Mr Joko garnered 70.6 million votes, a clear 8.3 million more than his rival's 62.3 million, according to results of a marathon two-week tally that confirm what eight reputable pollsters had found based on quick counts hours after polls closed on July 9.
Amid concerns over tensions spilling over from a divisive month-long campaign and a fortnight during which Mr Prabowo and his team also maintained they had won, there were no reports of unrest on a day that national newspaper Kompas said would prove to be a "test of democratic maturity".
If all goes well, Mr Joko, popularly known as Jokowi, will take over as the second directly elected leader of South-east Asia's largest economy from President Susilo Bambang Yudhoyono on Oct 20.
Singapore Prime Minister Lee Hsien Loong congratulated Mr Joko in posts on Facebook and Twitter, saying: "Congratulations to Jokowi on his election as Indonesia's next president.

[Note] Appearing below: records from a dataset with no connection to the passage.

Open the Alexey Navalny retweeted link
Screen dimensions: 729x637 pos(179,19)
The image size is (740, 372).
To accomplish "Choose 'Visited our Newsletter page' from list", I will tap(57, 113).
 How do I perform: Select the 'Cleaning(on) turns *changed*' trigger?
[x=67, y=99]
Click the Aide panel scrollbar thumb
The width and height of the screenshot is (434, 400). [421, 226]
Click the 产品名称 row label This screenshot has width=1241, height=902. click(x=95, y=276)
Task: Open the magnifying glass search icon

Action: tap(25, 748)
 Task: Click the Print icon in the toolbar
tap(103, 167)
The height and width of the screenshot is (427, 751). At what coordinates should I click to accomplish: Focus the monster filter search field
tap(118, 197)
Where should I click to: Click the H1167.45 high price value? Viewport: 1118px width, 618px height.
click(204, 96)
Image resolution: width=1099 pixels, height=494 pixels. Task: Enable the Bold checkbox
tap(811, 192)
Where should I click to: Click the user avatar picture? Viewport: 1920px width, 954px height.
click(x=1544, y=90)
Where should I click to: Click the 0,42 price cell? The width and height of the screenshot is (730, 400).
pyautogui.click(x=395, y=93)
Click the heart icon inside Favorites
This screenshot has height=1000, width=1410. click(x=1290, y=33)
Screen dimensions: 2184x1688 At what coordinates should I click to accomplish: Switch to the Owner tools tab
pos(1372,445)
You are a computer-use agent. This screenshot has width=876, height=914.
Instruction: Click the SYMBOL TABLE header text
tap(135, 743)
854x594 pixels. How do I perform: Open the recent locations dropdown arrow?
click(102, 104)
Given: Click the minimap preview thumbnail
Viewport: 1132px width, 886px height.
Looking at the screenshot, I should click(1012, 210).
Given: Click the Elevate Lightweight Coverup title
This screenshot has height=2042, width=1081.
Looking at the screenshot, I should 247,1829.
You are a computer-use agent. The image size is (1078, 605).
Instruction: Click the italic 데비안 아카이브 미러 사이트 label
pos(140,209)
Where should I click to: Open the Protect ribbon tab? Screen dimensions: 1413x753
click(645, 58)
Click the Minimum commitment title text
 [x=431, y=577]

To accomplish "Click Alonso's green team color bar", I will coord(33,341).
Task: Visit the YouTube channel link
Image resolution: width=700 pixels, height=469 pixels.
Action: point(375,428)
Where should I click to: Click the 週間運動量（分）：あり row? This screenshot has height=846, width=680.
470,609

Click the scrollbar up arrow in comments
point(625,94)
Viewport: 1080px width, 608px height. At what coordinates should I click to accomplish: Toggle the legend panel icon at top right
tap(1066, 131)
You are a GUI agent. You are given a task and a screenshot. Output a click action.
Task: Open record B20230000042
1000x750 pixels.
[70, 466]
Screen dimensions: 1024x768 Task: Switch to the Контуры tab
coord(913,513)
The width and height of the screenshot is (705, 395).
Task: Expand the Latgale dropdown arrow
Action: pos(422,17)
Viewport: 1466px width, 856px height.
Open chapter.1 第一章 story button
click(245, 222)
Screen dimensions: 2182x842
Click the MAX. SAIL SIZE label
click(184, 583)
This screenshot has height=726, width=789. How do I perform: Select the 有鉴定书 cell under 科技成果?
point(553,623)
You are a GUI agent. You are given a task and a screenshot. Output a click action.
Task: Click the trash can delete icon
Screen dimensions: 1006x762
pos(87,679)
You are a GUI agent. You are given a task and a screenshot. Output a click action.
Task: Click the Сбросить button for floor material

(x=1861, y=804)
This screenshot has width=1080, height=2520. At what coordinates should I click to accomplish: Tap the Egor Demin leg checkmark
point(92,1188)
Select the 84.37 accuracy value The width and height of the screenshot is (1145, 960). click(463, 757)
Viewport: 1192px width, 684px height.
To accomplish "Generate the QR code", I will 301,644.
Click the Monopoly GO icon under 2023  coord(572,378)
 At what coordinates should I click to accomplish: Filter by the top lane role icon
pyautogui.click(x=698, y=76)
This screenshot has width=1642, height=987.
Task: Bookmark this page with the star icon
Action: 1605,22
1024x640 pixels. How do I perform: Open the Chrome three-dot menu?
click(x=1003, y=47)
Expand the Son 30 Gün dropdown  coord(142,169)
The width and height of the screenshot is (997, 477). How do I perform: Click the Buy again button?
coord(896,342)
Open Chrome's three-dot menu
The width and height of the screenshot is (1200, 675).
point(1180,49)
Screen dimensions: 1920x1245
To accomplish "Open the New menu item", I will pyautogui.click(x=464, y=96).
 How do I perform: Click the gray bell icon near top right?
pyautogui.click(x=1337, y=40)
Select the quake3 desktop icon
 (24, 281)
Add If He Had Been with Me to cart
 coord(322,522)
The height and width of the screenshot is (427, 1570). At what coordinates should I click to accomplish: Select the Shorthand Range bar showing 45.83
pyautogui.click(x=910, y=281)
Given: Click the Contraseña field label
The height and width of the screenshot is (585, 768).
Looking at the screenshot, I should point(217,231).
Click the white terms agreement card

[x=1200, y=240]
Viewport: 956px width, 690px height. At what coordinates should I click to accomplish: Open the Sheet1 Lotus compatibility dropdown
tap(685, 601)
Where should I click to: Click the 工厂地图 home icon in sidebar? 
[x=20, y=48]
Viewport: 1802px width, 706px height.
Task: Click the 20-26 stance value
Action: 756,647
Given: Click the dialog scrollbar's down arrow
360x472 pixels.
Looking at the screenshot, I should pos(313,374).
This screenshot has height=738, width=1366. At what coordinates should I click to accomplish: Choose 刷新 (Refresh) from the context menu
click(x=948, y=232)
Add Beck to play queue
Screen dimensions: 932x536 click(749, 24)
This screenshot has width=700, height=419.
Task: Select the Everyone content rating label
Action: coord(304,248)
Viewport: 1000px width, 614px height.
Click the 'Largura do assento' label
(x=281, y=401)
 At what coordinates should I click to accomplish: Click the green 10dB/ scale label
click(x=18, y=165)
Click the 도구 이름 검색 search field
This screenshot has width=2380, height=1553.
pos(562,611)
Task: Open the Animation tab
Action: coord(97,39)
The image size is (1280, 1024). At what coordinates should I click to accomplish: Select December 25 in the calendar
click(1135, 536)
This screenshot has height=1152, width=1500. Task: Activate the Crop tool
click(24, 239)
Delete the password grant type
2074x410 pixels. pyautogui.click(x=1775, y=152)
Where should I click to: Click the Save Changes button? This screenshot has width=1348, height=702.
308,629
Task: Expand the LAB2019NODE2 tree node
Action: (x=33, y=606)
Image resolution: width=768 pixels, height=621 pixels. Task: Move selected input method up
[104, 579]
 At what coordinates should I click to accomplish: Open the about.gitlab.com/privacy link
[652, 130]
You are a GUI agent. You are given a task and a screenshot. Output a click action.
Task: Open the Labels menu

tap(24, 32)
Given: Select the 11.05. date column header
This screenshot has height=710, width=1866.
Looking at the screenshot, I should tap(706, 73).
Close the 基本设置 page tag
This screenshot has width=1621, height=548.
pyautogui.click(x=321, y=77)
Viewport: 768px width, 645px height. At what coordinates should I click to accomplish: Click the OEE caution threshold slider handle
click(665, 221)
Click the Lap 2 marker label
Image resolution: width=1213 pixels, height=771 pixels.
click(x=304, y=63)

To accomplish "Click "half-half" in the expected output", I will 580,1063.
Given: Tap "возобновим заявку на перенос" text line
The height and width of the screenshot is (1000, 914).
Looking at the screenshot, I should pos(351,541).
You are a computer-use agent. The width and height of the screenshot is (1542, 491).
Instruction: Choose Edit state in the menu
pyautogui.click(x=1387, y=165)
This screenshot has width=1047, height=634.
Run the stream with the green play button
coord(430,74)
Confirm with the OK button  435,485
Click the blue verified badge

Looking forward to working with him to strengthen Indonesia-Singapore friendship."
But yesterday's announcement did not quite see closure to the country's most fiercely contested presidential election.
Hours before the KPU concluded the national vote tally, a defiant Mr Prabowo called a press conference where he attacked the commission and said he was withdrawing from the process, calling it "legally defective". He cited "massive, structured and systematic" cheating and asked his witnesses to walk out of the count.
Mr Prabowo's campaign team members hinted that they would not challenge the ruling before the Constitutional Court, although they have until Friday evening to file a case should they wish to do so.
But the head of the People's Consultative Assembly, Mr Sidarto Danusubroto, told reporters at the KPU that the walkout was a "humiliating" moment for Indonesia.
Mr Joko and his running mate Jusuf Kalla were at the KPU last night to hear the result, and Mr Joko was expected to make a speech to thank supporters as well as his rival later last night.
Mr Joko had also instructed supporters to keep celebrations low-key to avoid any confrontation.
The announcement at the KPU's heavily guarded premises in central Jakarta yesterday took place amid fears of protests from aggrieved supporters, with some 3,000 policemen and soldiers on standby and access roads around the commission cordoned off all day.
But at the Hotel Indonesia roundabout not far off, over 100 members of the confederation of Indonesian workers (KSPI) demonstrated to reject the expected KPU result in the afternoon, carrying large banners that said "Illegitimate president".
Coordinating Security Minister Djoko Suyanto held a press conference, where he cited Mr Prabowo's earlier appeal to his supporters to stay calm and abide by the law.
Mr Djoko said the security forces will be on standby over the coming days to safeguard the democratic process and ensure peace, stability and order are guaranteed, and warned people that the military and police would act firmly against all actions that violate the law.